◆ **Vorgegebener Text**
....
Brief 44/2013 Kirche und Zivilgesellschaft entdecken sich. Beitrag
Ehrenamt verändert Kirche
Kirche und Zivilgesellschaft entdecken sich.
„Was probiert ihr denn gerade aus?“ Drei Phasen der Krisenbewältigung
Guten Tag,
wer fragt sich nicht, ob in Organisationen auf Krisen immer zu spät, nie wirklich präventiv reagiert wird? Ich habe den Eindruck: So ist es. Meine Beispiele kommen aus der evangelischen Kirche und es sind vermutlich noch nicht einmal die spektakulärsten. Meine These: Die Kraft der „Laien“ wird beschworen, aber nicht genutzt.
Beispiel 1: Da beantragt ein Pfarrer bei seinem Vorgesetzten, während seiner dreimonatigen Abwesenheit nicht vertreten zu werden. Er meint, es sei eine gute Bewährungsprobe für seine Gemeinde, wenn die Ehrenamtlichen die Geschicke einschließlich Gottesdienste und Kasualien in die eigene Obhut nähmen. “Bei dem Pfarrermangel, der auf uns zukommt, wird es zukünftig ohnehin nicht anders gehen und vom protestantischen Glaubensverständnis spricht nichts dagegen“, meint er. Allerdings seien die Regelungen in den Landeskirchen (noch) so, dass es hierfür die Zustimmung der Leitung bedürfe. Er wartet seit Wochen auf eine Antwort. Fragt man einen Repräsentanten der Kirche Berlin-Brandenburg, wie er oder sie entscheiden würde, lautet die Antwort: „Wir würden uns über solche Anfragen freuen“. Fragt man, ob Kirche (wie andere Institutionen auch) erst in echter Krise Veränderungsbereitschaft zeige, lautet die Antwort schlicht und unzweideutig: „Ja“.
....
◆ **Bereitgestelltes Material**
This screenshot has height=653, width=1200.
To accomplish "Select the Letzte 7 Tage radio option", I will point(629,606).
....
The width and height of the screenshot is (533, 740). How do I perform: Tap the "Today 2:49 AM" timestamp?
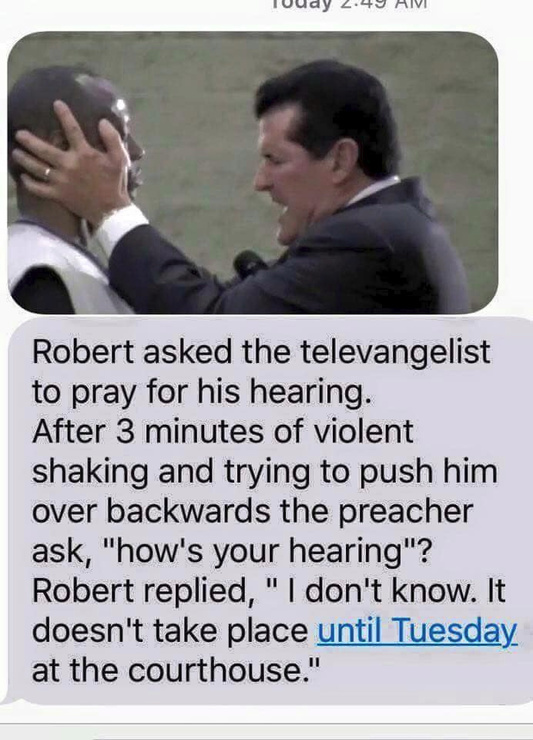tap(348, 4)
....
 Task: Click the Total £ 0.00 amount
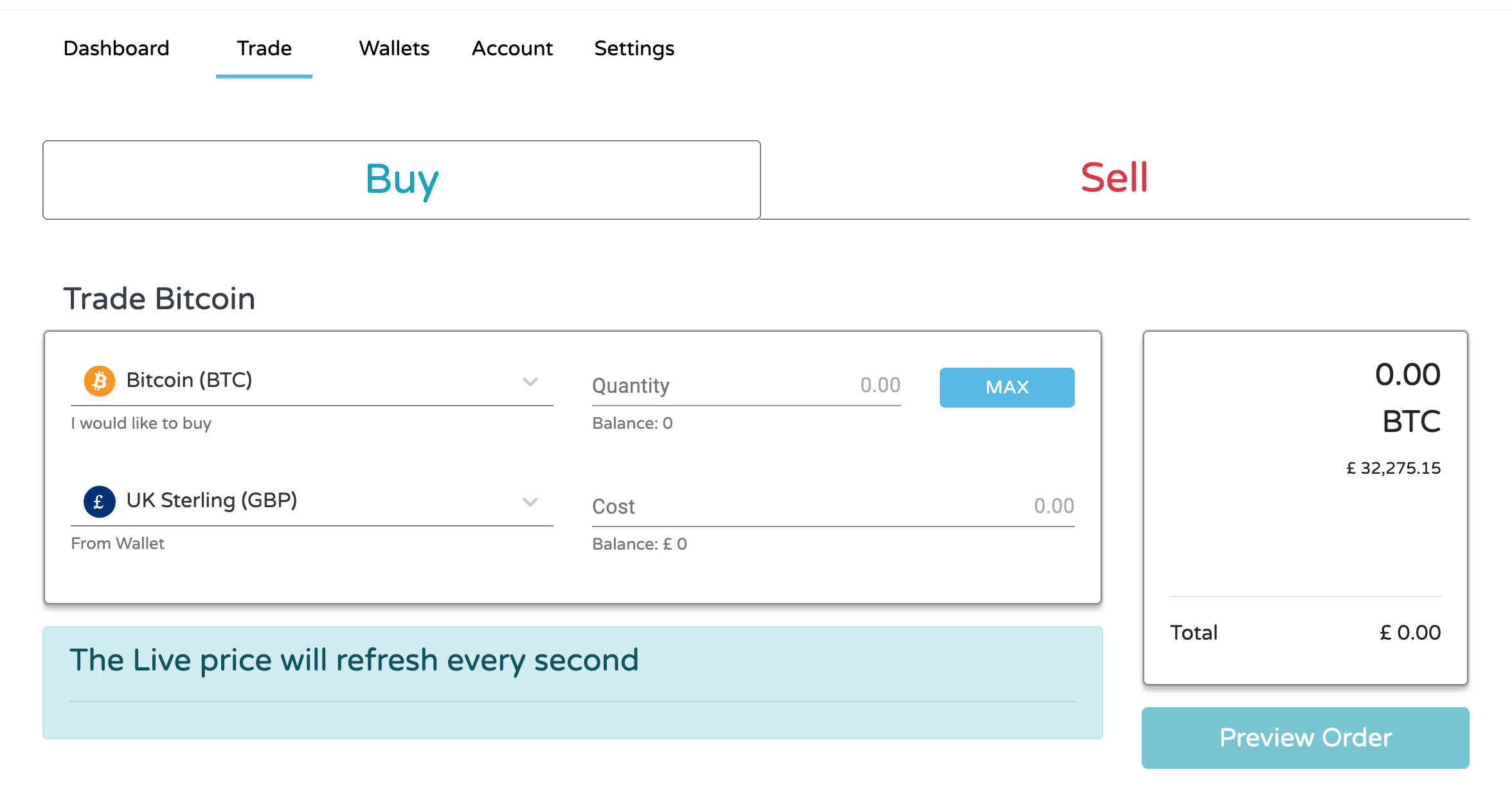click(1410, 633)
....
◆ **Bearbeite Folgendes**
- a) Schreibe aus den Datensätzen die Zeilen ab: Beginne bei der Zeile mit „This screenshot has height=653, width=1200.“ und höre nach der Zeile mit „I will point(629,606).“ auf.
- b) Greife den Text über Kirche und Ehrenamt auf und führe ihn im Anschluss an seinen letzten Satz weiter.
Der Text und die Datensätze stammen aus unterschiedlichen Quellen.

◆ **Erwartete Ergebnisse**
- a)
This screenshot has height=653, width=1200.
To accomplish "Select the Letzte 7 Tage radio option", I will point(629,606).

- b)
Dann, so darf man vermuten, gibt es trotz durchgängigen Krisengeredes eine Ungleichzeitigkeit in der Krisenreaktion. Phase Eins besteht in der Versuch aller Einzelinteressen, ihre Position zu verstärken. Das Ergebnis ist eine Verschärfung der Krise unter dem Deckmantel ihrer Bekämpfung.
So liegt – Beispiel 2– der Synode einer Westkirche ein Antrag vor, Prädikanten, also normale Kirchenbürger mit Predigerausbildung, aus dem Kasualiendienst (Taufe, Hochzeit, Beerdigung) prinzipiell auszuschließen. Dabei kann, mindestens im Notfall, nach protestantischer Auffassung jeder und jede Getaufte alles tun. Wer sich über Rückwärtsbewegungen innerhalb der katholischen Kirche mokiert, sollte sich lieber selbstkritisch im protestantischen Lager umschauen.
Beispiel 3: Da dient eine Theologin seit Jahren, spendenfinanziert aus den Mitteln ihrer Gemeinde, erfolgreich und anerkannt als zusätzliche Pastorin. Der neue Dekan kommt erstmals in die Gemeinde und sagt als ersten Satz zur überraschten Theologin: „Und Sie sind nicht Pastorin“.
Beispiel 4: Profilgemeinden erhalten keine Gemeindestatus. So in der Nordkirche in Vorpommern. Die treibende Absicht: Die Parochie als einzige Form zu zementieren; wenn Kirchenmitglieder davon abweichen wollen, ist das quasi ihr Privatvergnügen.
Wie weit weg sind solche Verhaltensweisen vom Ermutigungshandeln Vorgesetzter, wie sie beispielsweise der anglikanische Bischof Finney pflegte! Er berichtet, dass er, immer wenn er eine Pfarrei besuchte, die Frage stellte „Was probiert ihr denn gerade aus?“1. Die anglikanische Kirche scheint in Phase Drei der Krisenbewältigung angekommen zu sein.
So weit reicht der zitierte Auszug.